:: ENTRIES SUPPLIED ::
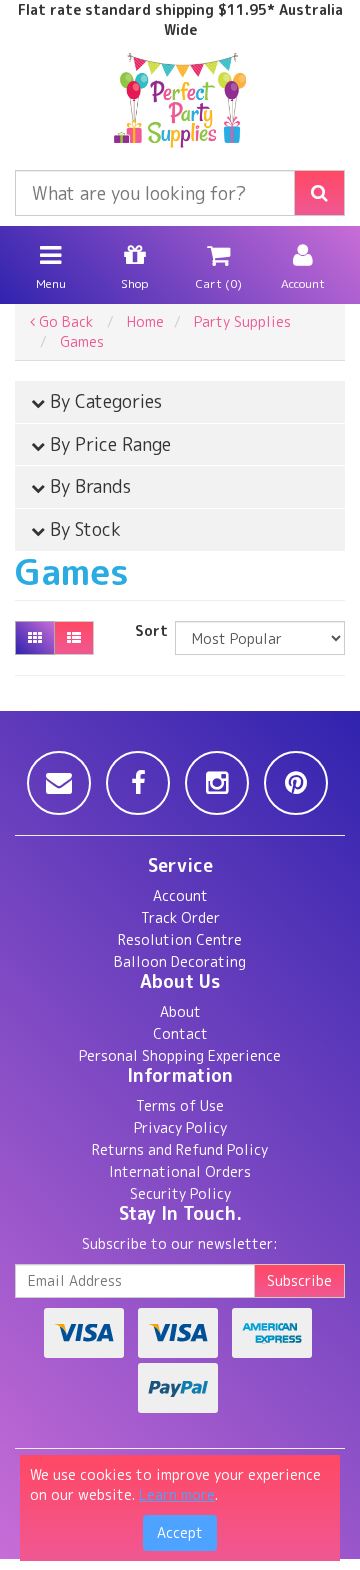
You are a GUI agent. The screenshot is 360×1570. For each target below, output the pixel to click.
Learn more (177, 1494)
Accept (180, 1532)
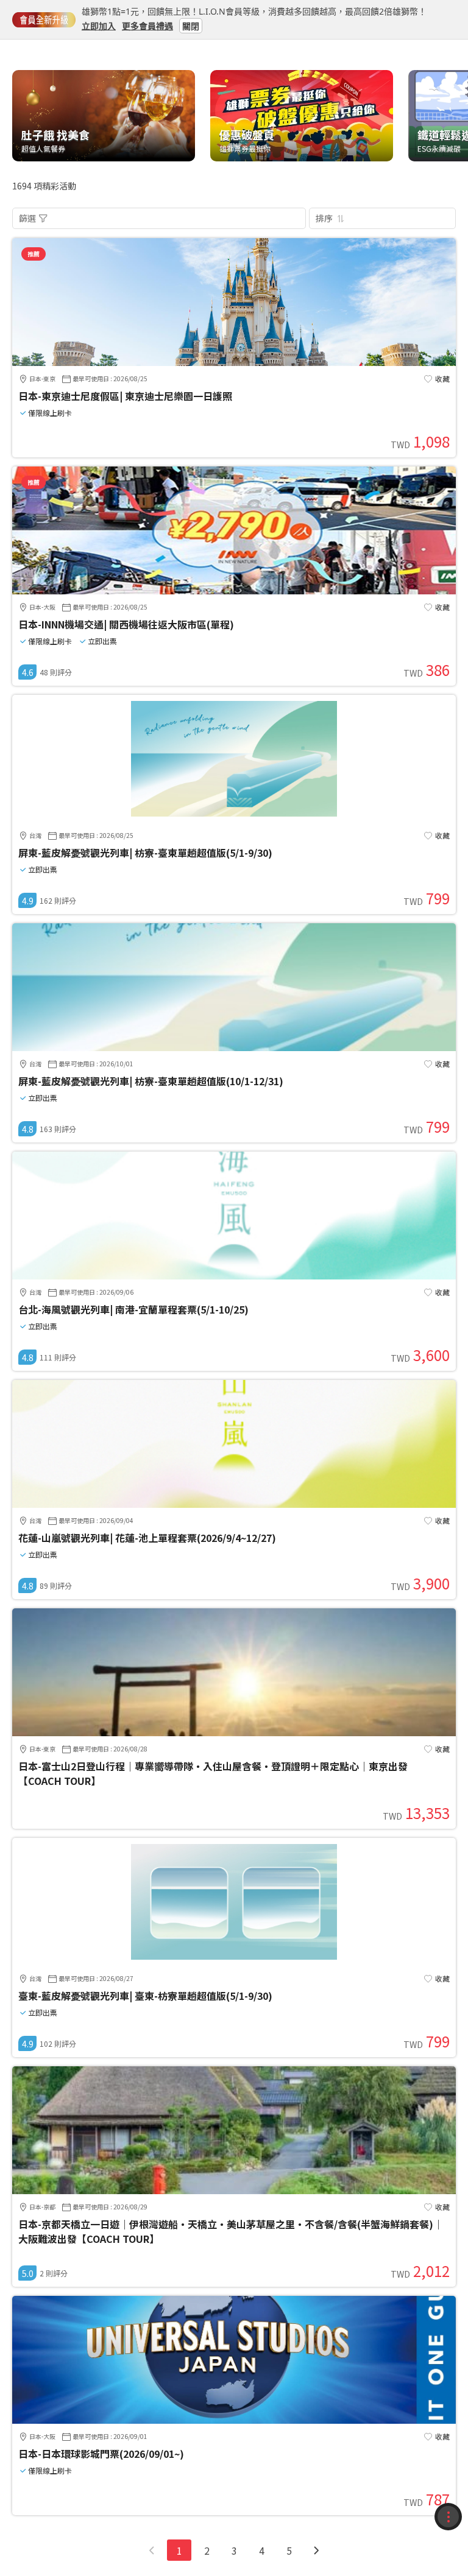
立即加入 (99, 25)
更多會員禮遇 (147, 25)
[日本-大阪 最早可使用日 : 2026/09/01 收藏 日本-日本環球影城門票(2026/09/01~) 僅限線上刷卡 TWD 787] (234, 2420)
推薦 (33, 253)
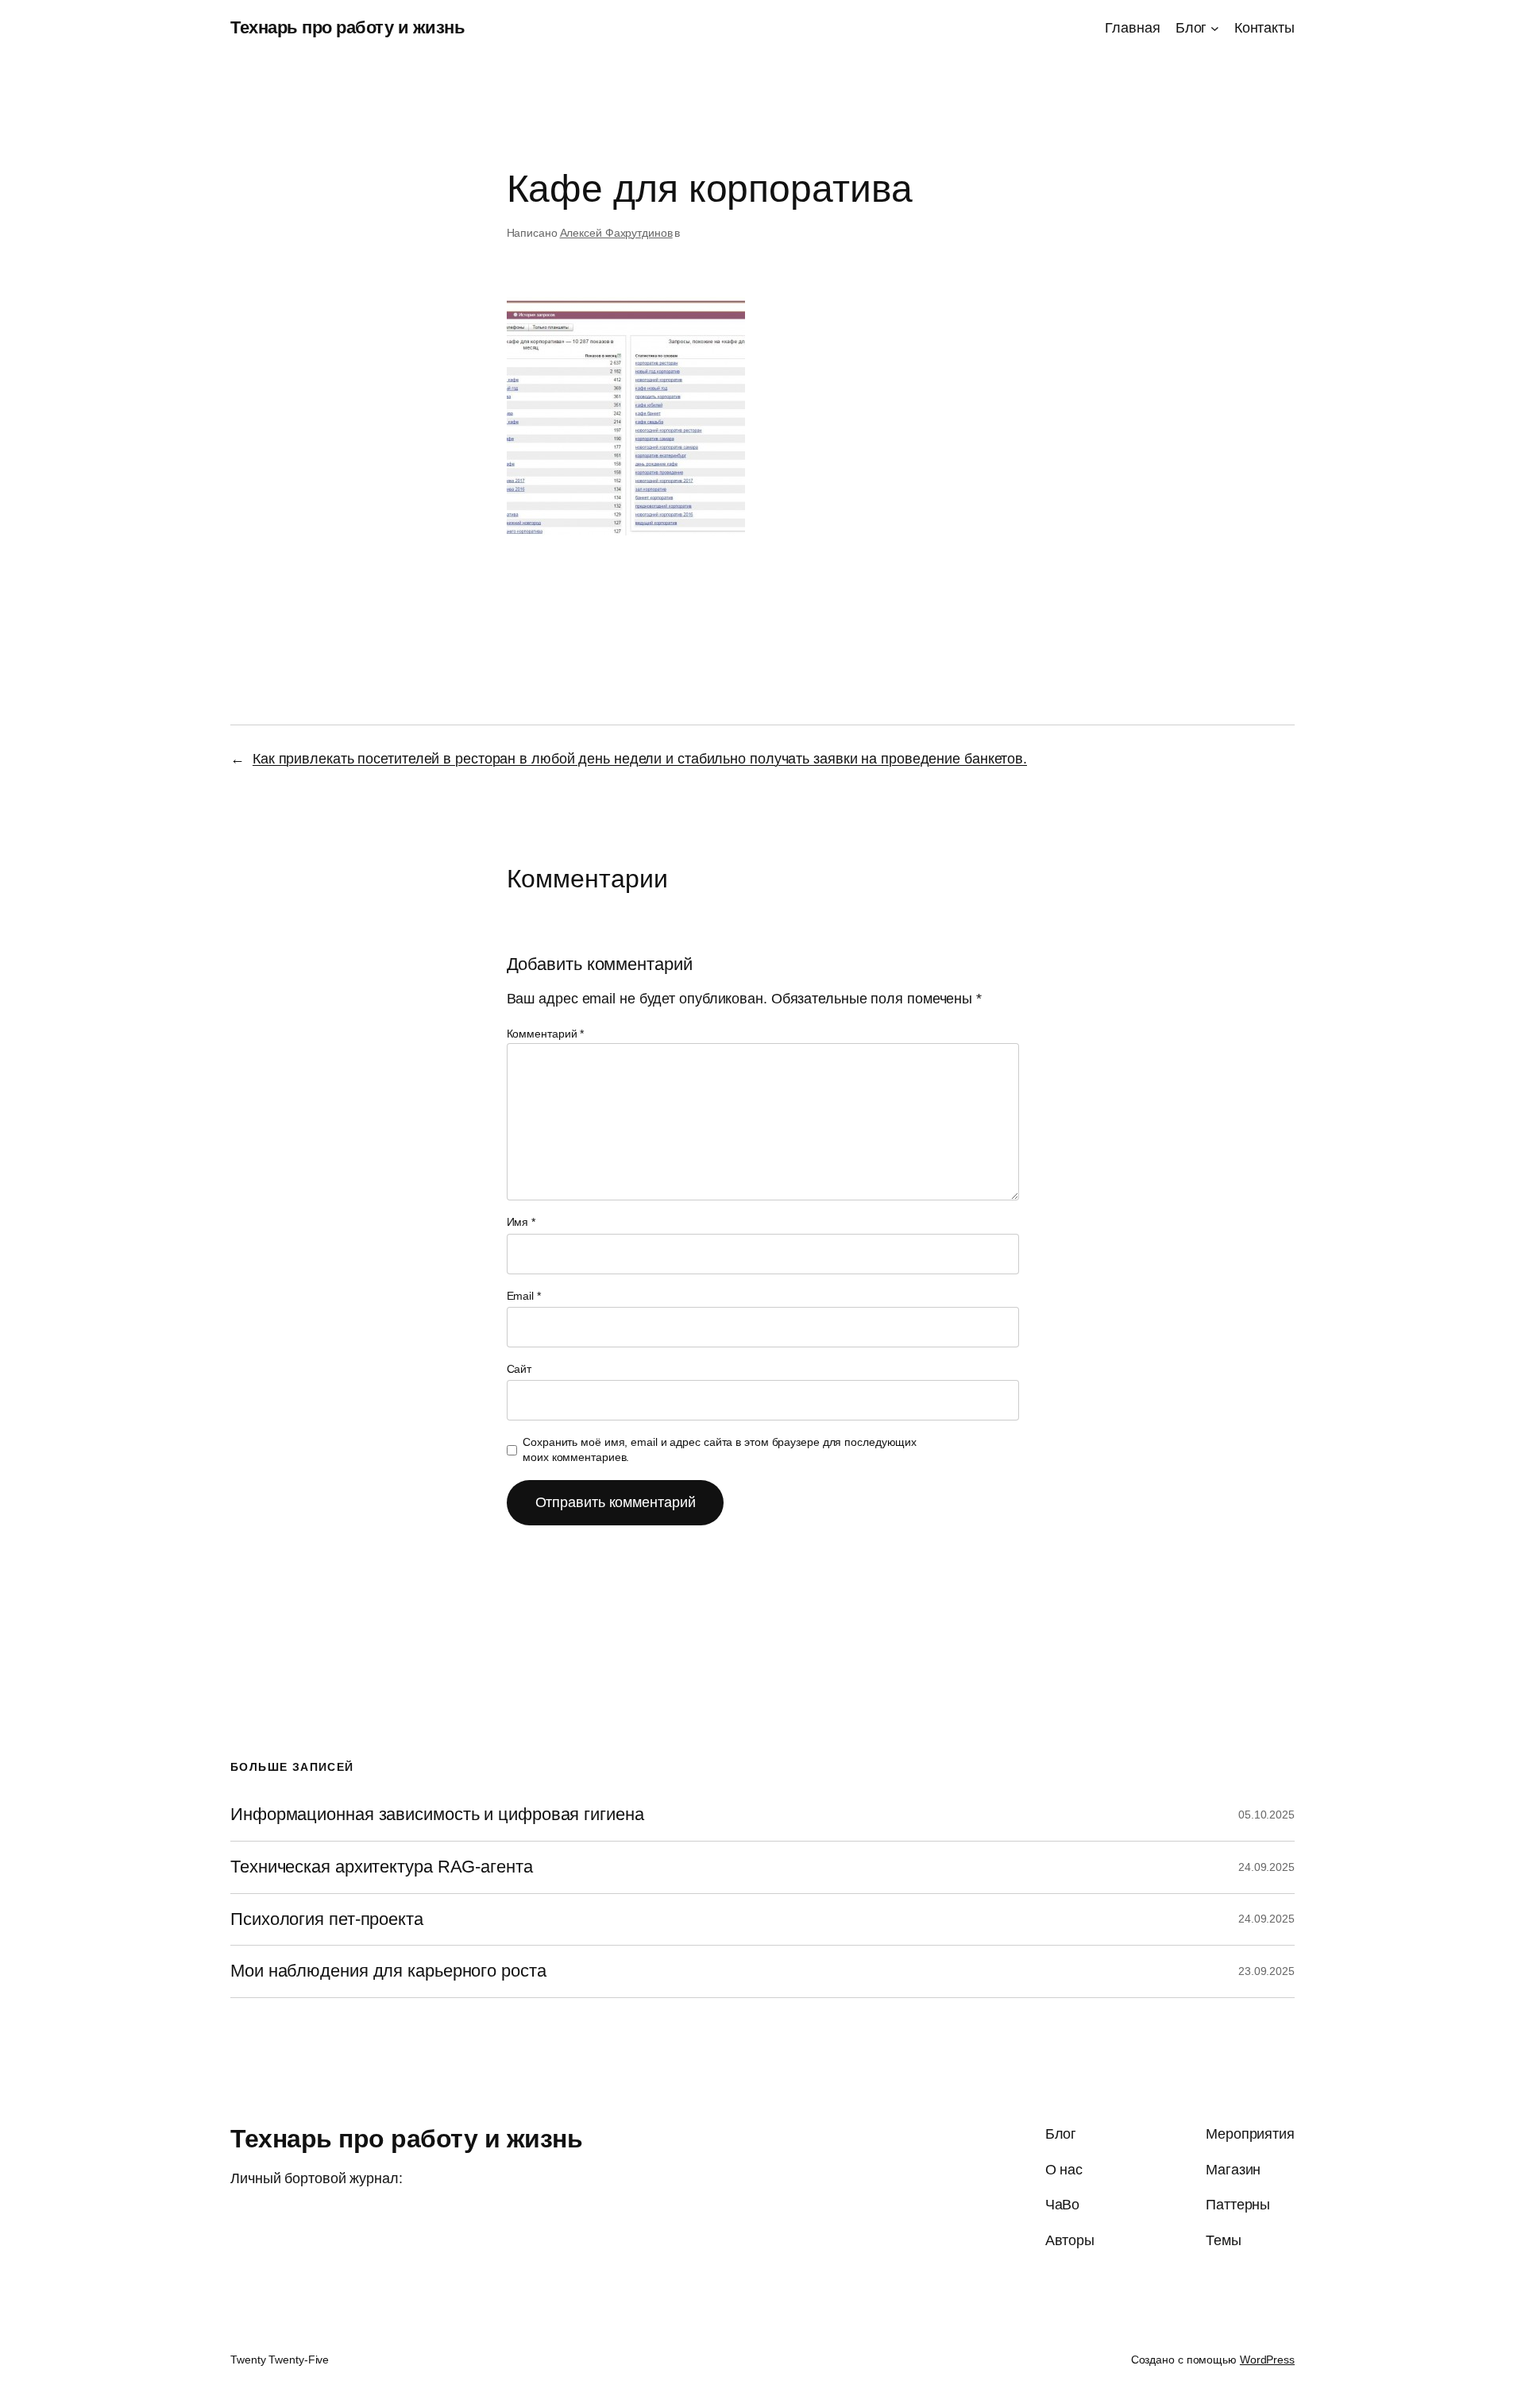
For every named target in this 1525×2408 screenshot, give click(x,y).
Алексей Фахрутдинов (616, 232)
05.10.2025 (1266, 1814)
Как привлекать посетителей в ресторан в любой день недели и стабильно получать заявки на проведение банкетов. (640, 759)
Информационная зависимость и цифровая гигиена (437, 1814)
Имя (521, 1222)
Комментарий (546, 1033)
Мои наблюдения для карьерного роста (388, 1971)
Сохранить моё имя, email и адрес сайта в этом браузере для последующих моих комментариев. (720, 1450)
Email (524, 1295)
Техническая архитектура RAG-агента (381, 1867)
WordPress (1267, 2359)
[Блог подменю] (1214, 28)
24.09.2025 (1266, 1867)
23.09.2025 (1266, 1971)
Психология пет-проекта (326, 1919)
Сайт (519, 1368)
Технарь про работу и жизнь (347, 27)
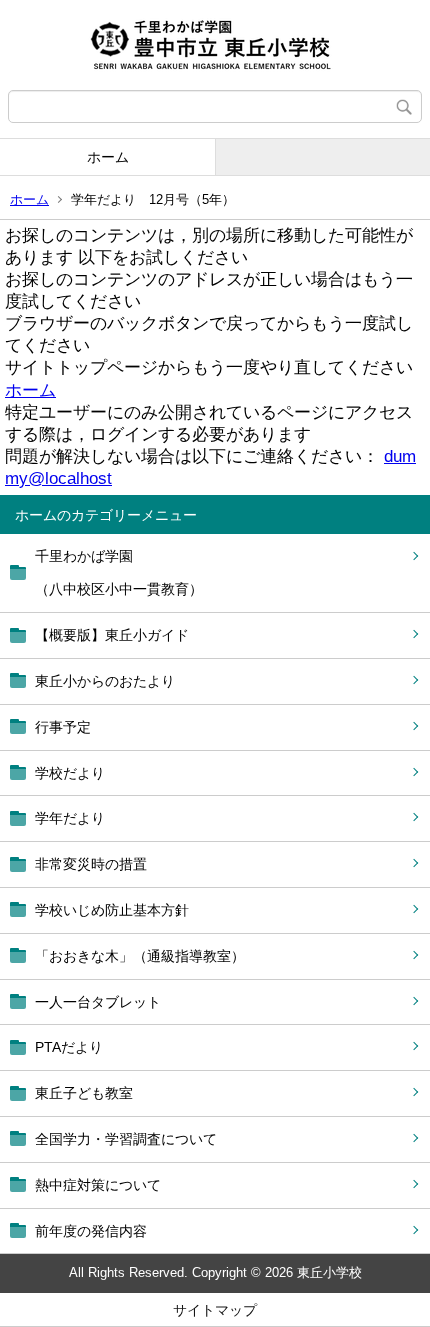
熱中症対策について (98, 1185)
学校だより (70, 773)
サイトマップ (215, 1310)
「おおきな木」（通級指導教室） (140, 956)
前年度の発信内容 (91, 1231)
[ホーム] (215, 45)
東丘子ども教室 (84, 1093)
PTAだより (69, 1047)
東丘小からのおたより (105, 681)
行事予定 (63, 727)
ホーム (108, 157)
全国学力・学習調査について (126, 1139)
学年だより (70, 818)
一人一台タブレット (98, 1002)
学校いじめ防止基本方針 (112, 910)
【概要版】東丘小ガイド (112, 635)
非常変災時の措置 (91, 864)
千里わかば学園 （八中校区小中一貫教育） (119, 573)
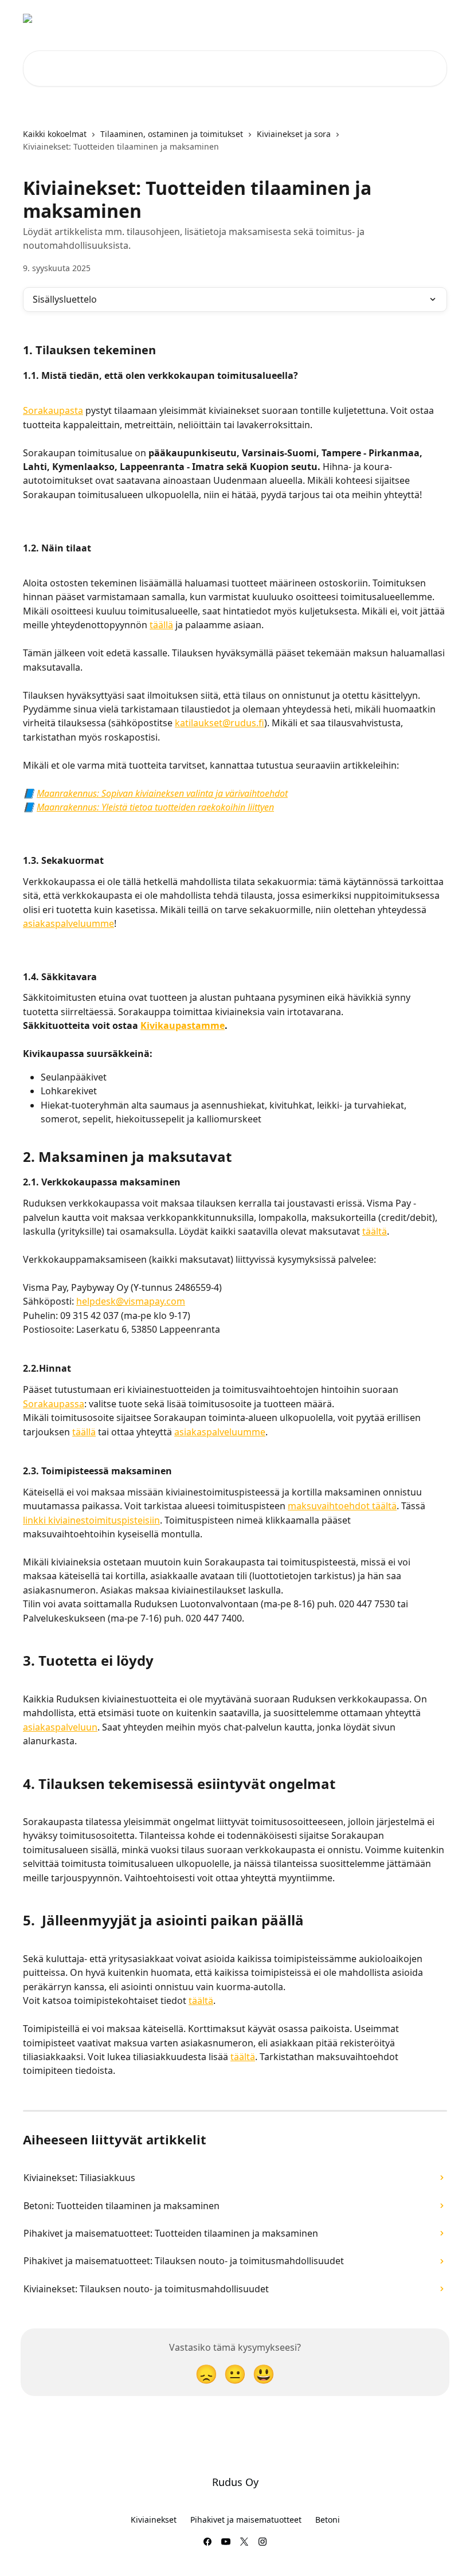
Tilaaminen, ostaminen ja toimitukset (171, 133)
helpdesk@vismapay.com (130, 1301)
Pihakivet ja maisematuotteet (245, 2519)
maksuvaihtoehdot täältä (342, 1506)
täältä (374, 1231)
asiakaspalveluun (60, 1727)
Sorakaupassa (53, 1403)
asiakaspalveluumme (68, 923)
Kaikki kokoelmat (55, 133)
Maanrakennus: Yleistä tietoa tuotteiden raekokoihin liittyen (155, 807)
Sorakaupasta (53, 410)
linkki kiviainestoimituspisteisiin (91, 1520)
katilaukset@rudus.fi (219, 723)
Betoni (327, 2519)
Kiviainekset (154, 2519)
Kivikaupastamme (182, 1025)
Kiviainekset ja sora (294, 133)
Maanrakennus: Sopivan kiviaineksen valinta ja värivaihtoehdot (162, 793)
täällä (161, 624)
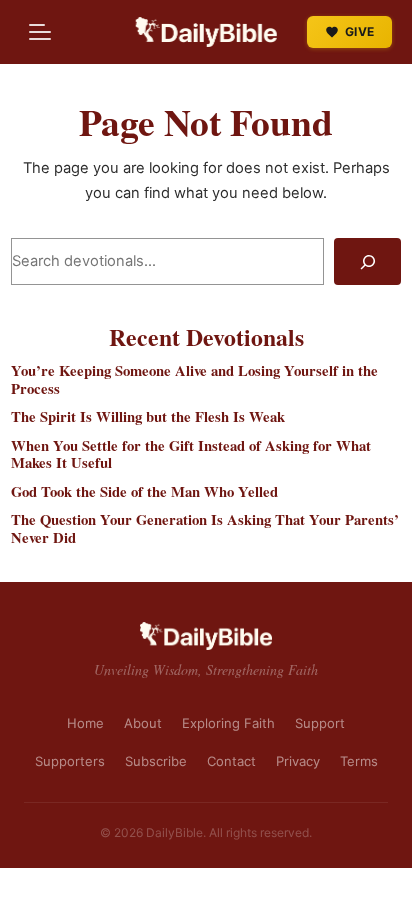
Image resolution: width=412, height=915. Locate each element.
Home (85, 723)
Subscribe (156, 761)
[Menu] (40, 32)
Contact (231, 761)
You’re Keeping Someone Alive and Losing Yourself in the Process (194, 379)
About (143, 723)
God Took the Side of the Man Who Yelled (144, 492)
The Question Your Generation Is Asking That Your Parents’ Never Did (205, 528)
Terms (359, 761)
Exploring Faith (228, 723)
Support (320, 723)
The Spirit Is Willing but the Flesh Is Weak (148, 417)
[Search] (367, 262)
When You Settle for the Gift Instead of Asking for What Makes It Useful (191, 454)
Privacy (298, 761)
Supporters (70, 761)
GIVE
:::
◆ PROBLEM TO WORK ON: Each record is to be restated word for word; no picture goes in.

◆ ANSWER BOX:
You are a GUI agent. The screenshot is 360×1570. For each target below, output the pixel to click.
Learn more (177, 1494)
Accept (180, 1532)
立即加入 (99, 25)
更多會員禮遇 (147, 25)
[日本-大阪 最早可使用日 : 2026/09/01 收藏 日本-日本環球影城門票(2026/09/01~) 僅限線上刷卡 TWD 787] (234, 2420)
推薦 (33, 253)
For every named target in this 1525×2408 screenshot, give click(x,y).
Алексей Фахрутдинов (616, 232)
05.10.2025 (1266, 1814)
Как привлекать посетителей в ресторан в любой день недели и стабильно получать заявки на проведение банкетов. (640, 759)
Информационная зависимость и цифровая гигиена (437, 1814)
Имя (521, 1222)
Комментарий (546, 1033)
Мои наблюдения для карьерного роста (388, 1971)
Сохранить моё имя, email и адрес сайта в этом браузере для последующих моих комментариев. (720, 1450)
Email (524, 1295)
Техническая архитектура RAG-агента (381, 1867)
WordPress (1267, 2359)
[Блог подменю] (1214, 28)
24.09.2025 (1266, 1867)
23.09.2025 (1266, 1971)
Психология пет-проекта (326, 1919)
Сайт (519, 1368)
Технарь про работу и жизнь (347, 27)
熱中症対策について (98, 1185)
学校だより (70, 773)
サイトマップ (215, 1310)
「おおきな木」（通級指導教室） (140, 956)
前年度の発信内容 (91, 1231)
[ホーム] (215, 45)
東丘子ども教室 (84, 1093)
PTAだより (69, 1047)
東丘小からのおたより (105, 681)
行事予定 (63, 727)
ホーム (108, 157)
全国学力・学習調査について (126, 1139)
学年だより (70, 818)
一人一台タブレット (98, 1002)
学校いじめ防止基本方針 (112, 910)
【概要版】東丘小ガイド (112, 635)
非常変災時の措置 (91, 864)
千里わかば学園 （八中校区小中一貫教育） (119, 573)
Tilaaminen, ostaminen ja toimitukset (171, 133)
helpdesk@vismapay.com (130, 1301)
Pihakivet ja maisematuotteet (245, 2519)
maksuvaihtoehdot täältä (342, 1506)
täältä (374, 1231)
asiakaspalveluun (60, 1727)
Sorakaupassa (53, 1403)
asiakaspalveluumme (68, 923)
Kaikki kokoelmat (55, 133)
Maanrakennus: Yleistä tietoa tuotteiden raekokoihin liittyen (155, 807)
Sorakaupasta (53, 410)
linkki kiviainestoimituspisteisiin (91, 1520)
katilaukset@rudus.fi (219, 723)
Betoni (327, 2519)
Kiviainekset (154, 2519)
Kivikaupastamme (182, 1025)
Kiviainekset ja sora (294, 133)
Maanrakennus: Sopivan kiviaineksen valinta ja värivaihtoehdot (162, 793)
täällä (161, 624)
Image resolution: width=412, height=915. Locate each element.
Home (85, 723)
Subscribe (156, 761)
[Menu] (40, 32)
Contact (231, 761)
You’re Keeping Someone Alive and Losing Yourself in the Process (194, 379)
About (143, 723)
God Took the Side of the Man Who Yelled (144, 492)
The Question Your Generation Is Asking That Your Parents’ Never Did (205, 528)
Terms (359, 761)
Exploring Faith (228, 723)
Support (320, 723)
The Spirit Is Willing but the Flesh Is Weak (148, 417)
[Search] (367, 262)
When You Settle for the Gift Instead of Asking for What Makes It Useful (191, 454)
Privacy (298, 761)
Supporters (70, 761)
GIVE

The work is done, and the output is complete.